22 July 2010

Ballet du Grand Théâtre de Genève

(Palais Royal, 16 August 2010)

It has taken Alfred Hitchcock twelve hours to set up the scene in the flower shop in "Vertigo." The scene is less than a minute of the film. This is all one must know about the creation of art in order to appreciate it. "Jours étranges" insists on telling substantially more. It puts the creation of art into the perspective of life. The result is neither art nor life, but fundamental science---as opposed to engineering. The result is a model, not a final product. The model's value is in teaching the audience to recognise art and to avoid artless life.

"So schnell" subtracts from the conventional art form element after element: music, grace, narrative. The exercise helps the viewer define his own boundaries of art and of beauty. Beauty is economy, purpose, and communication. When intentional, beauty is art.
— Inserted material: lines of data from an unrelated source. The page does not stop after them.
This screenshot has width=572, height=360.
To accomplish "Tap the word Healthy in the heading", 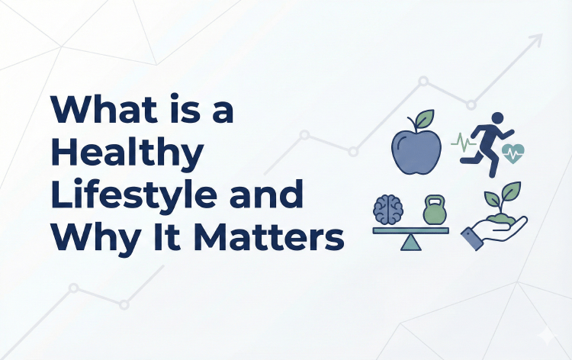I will pos(128,155).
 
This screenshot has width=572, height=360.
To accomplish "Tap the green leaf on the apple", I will pos(423,119).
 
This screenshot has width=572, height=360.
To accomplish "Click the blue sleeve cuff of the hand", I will pos(471,241).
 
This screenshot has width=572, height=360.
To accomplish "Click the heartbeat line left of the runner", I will pos(463,141).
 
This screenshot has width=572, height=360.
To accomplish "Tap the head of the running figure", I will pos(498,118).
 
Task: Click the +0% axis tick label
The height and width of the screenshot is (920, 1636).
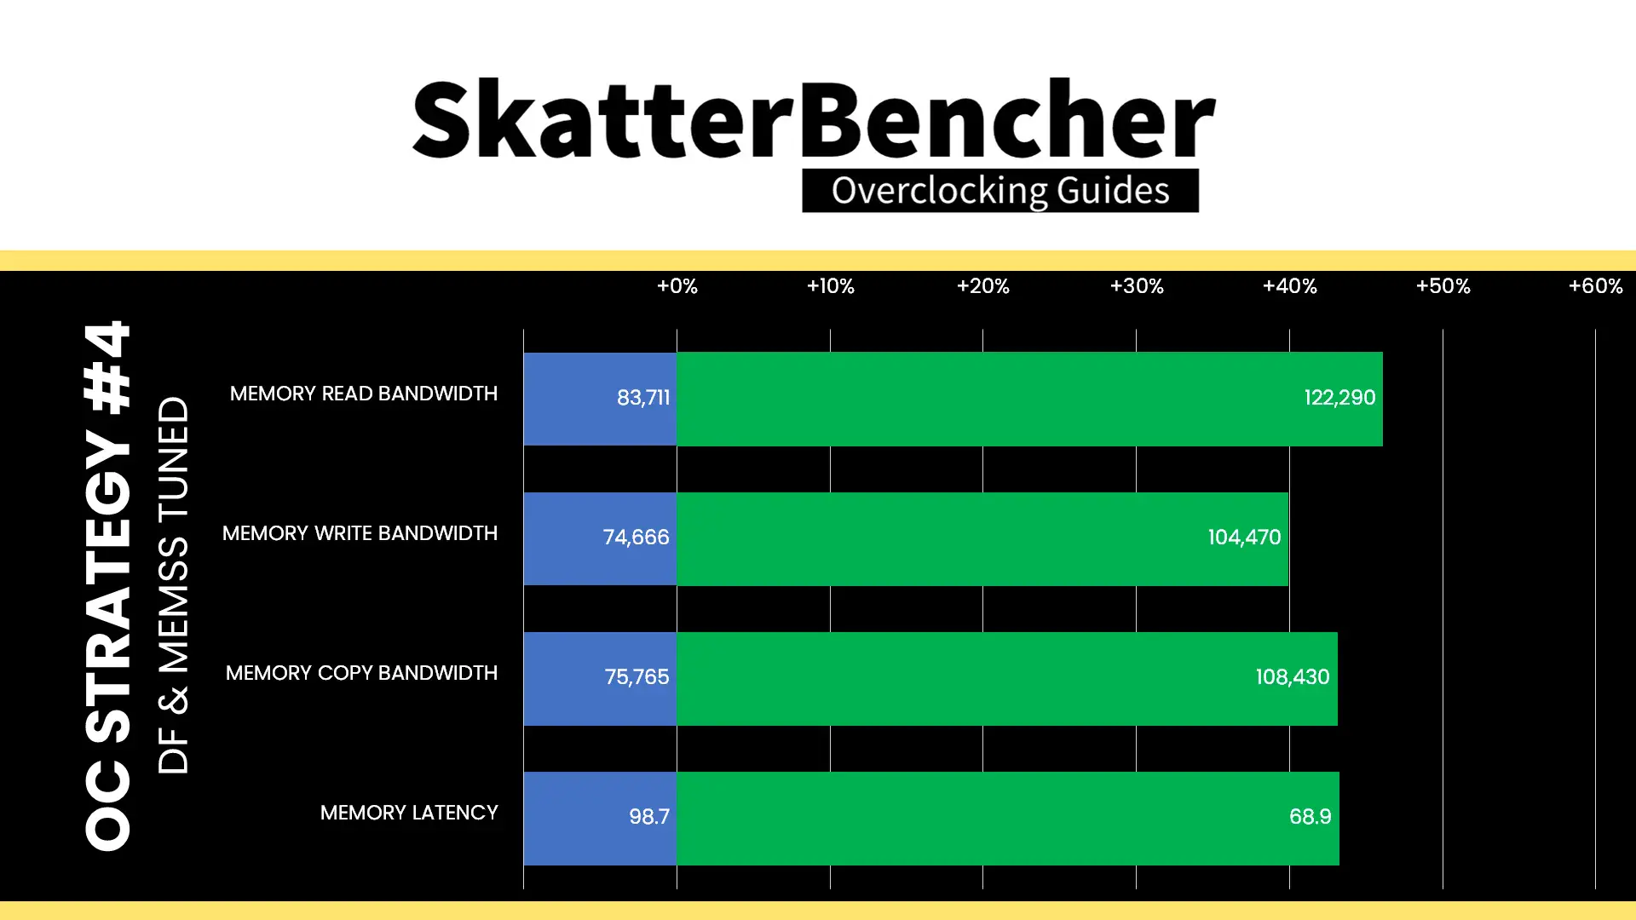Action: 677,286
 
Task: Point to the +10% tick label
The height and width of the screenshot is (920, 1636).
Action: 831,286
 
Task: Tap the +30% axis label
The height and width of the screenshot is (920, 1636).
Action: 1137,286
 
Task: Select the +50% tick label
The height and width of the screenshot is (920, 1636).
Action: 1443,286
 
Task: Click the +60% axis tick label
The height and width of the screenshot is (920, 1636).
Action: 1596,286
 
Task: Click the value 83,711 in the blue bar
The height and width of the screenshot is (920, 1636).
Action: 643,398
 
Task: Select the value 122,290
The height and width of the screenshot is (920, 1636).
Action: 1339,398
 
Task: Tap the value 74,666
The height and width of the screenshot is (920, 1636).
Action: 636,538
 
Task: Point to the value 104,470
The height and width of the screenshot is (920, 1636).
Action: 1244,538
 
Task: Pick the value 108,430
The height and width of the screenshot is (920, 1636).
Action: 1292,677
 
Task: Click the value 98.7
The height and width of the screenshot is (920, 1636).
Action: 649,817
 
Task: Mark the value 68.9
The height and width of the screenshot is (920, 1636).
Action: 1310,817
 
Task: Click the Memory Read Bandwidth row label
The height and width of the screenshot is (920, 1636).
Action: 364,394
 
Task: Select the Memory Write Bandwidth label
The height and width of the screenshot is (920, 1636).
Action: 360,533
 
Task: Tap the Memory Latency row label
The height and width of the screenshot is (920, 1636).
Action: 409,813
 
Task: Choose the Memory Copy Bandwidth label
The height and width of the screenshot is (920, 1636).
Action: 361,673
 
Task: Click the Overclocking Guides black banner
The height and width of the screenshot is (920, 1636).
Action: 1000,191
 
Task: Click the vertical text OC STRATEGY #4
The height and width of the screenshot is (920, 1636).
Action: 108,585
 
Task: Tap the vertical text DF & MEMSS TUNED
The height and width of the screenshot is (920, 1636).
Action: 173,585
A dance without music (as a poem without rhyme) can be art---liberated, uncompromisingly precise, and direct.

Often, however, a choreographer benefits from the discipline imposed by music. Music reminds dancers to coördinate with each other because they must coördinate with music. Harmony in music (as rhyme in poetry) enables the viewer to anticipate imminent moves, thus turning the viewer into a collaborator. Anticipation amplifies movement by making it seem inevitable. The inevitability distinguishes dance from sport.